Dentro do todo da educação brasileira e seus sistemas formais, o Enem não foi uma má ideia. Ele gerou maior adesão de estudantes, mais acesso e diversidade de escolha, melhor distribuição na ocupação das vagas das Universidades. Puxou novos métodos formativos, explorou a transversalidade de forma rudimentar (bem razoável na comparação com o que se tinha antes), gerou questionamentos sociais importantes através do tema-chave de suas redações, a cada ano. Contudo, o exame começa a dar sinais de que incomoda, e já começou a ser deformado nesse segundo ano de governo Michel Temer.

Essa semana o empresário que atualmente comanda o  Ministério da Educação anunciou que o Enem não vai mais valer para certificar a conclusão do ensino médio.
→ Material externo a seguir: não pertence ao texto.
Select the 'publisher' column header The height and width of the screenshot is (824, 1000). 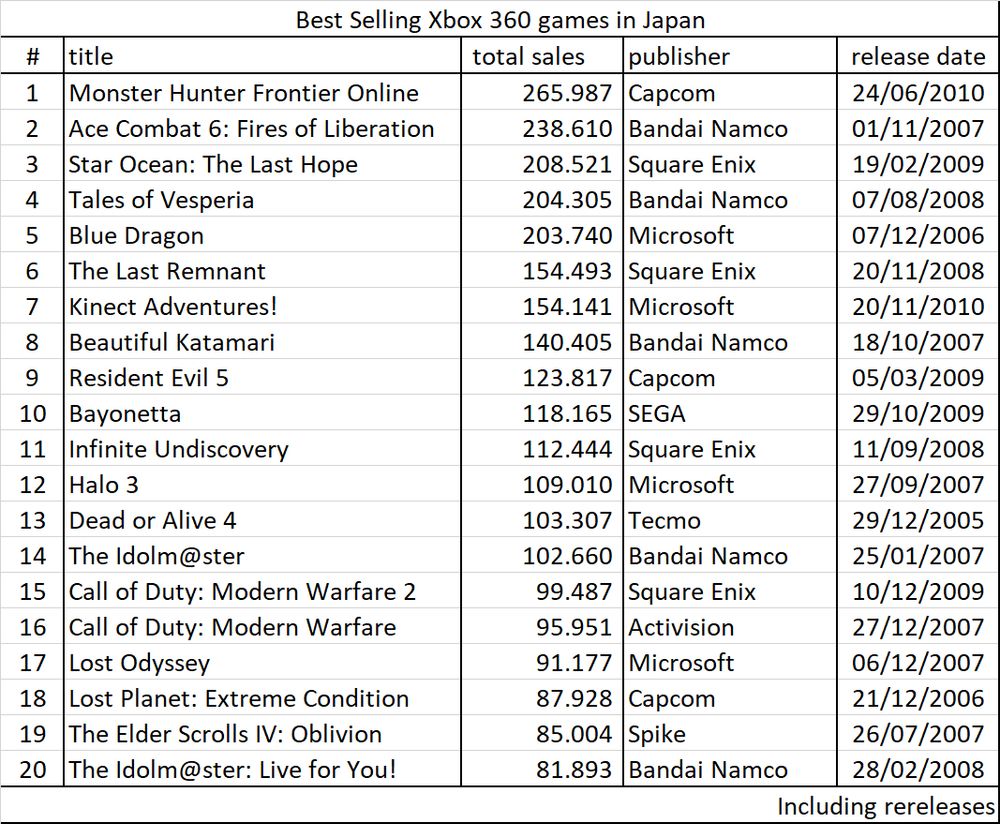tap(730, 56)
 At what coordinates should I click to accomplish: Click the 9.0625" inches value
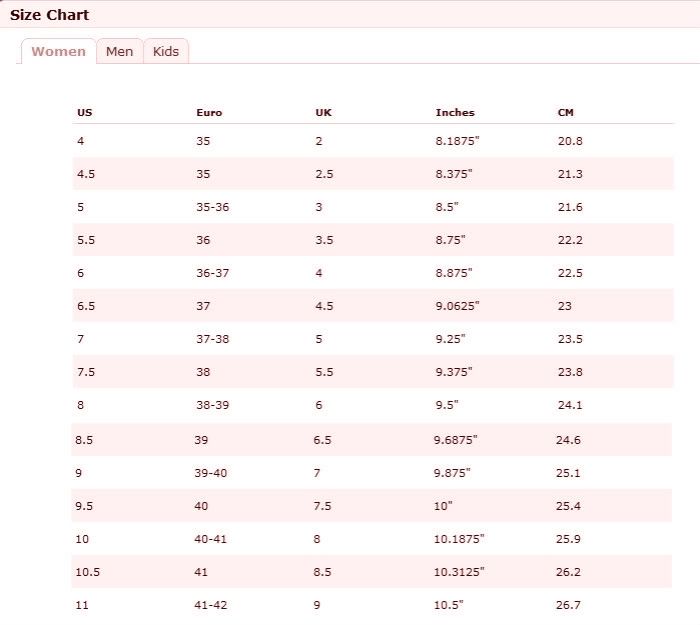tap(458, 306)
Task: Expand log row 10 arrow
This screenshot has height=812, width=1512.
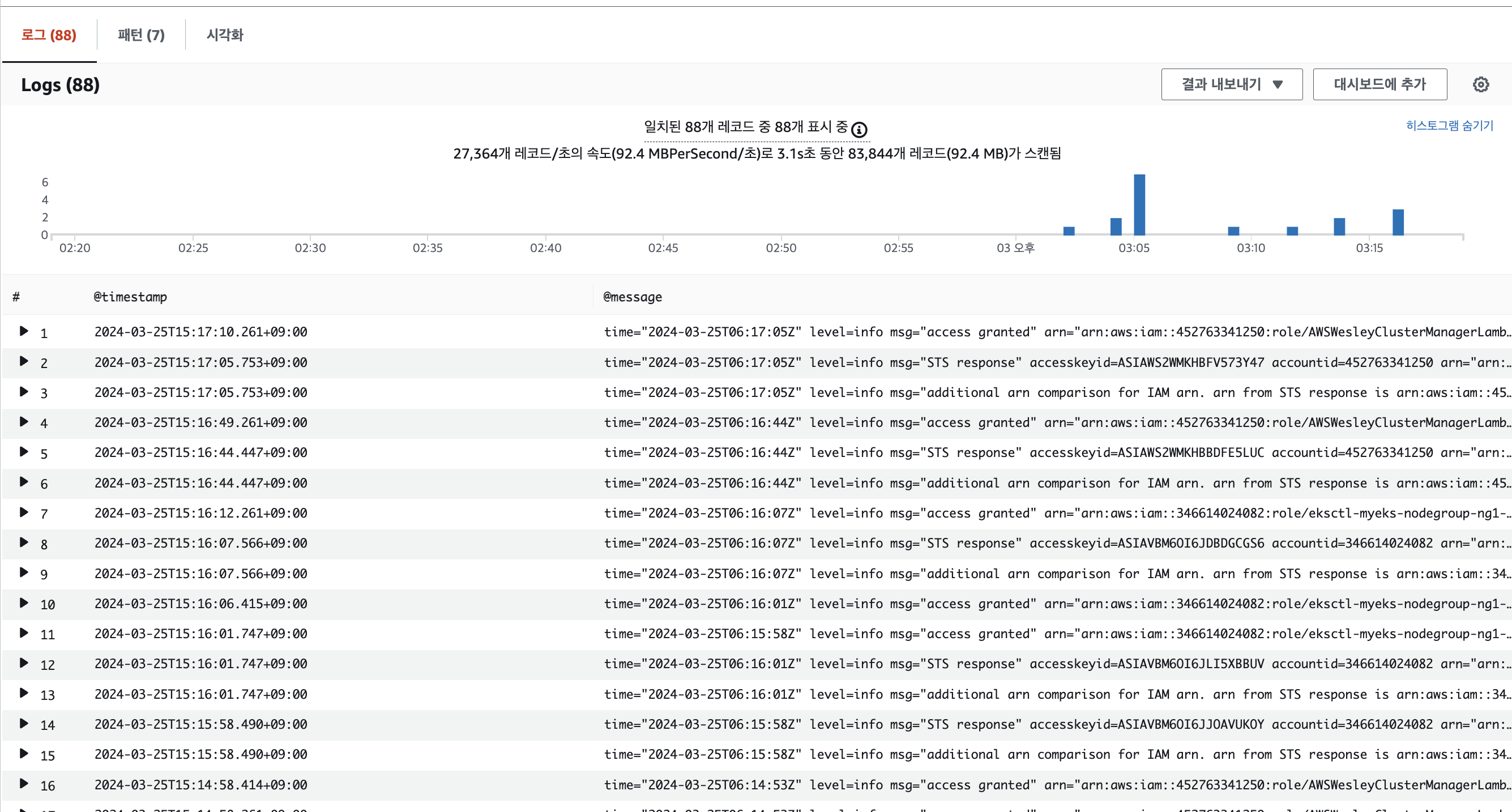Action: click(x=23, y=602)
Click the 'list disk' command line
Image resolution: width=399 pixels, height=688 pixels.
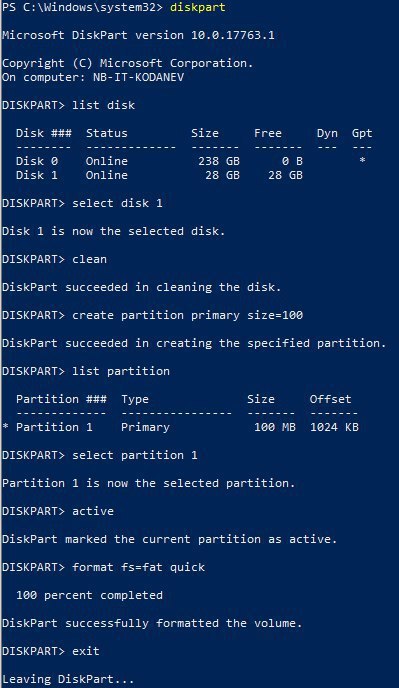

Ao mesmo tempo, lançou consulta pública com três perguntas:

  1. O Enem deve passar a acontecer em um dia só?
  2. Caso em dois dias, deve seguir sendo sábado e domingo, ou passar para dois domingos, ou ainda, domingo e segunda, decretando feriado escolar neste último dia
  3. O exame deve ser prestado em um computador, ao invés de no papel?

De cara, minha leitura sobre essa medida arbitrária (pouco comentada) seguida da consulta pública é que os políticos começaram a achar que podem seguir fazendo seus mandos incoerentes, desde que se crie um desvio de atenção. A “consulta pública” pode criar uma máscara de “democracia”, deixar o governo com cara de quem escuta, e quem sabe até agradar a certos grupos sem lhes dizer “não” na cara.

Então a quem interessa separar o Enem da conclusão de ensino médio? Sabemos que na orientação privatista do governo, o foco será mais uma vez separar o ensino do operário, que volta a ser predominantemente técnico, daquele que promove a reflexão, a visão crítica da sociedade, a consciência global das situações. Enem deixa, assim, de ser para o sujeito cujo destino é trabalhar em empregos de menor status/remuneração. A confirmação disso vem da fala do próprio ministro, que  afirma que o Enem “cobra mais do que o necessário” para o ensino médio. Que estranho, achei que o exame buscava avaliar a preparação do aluno relacionada aos seus anos de escola.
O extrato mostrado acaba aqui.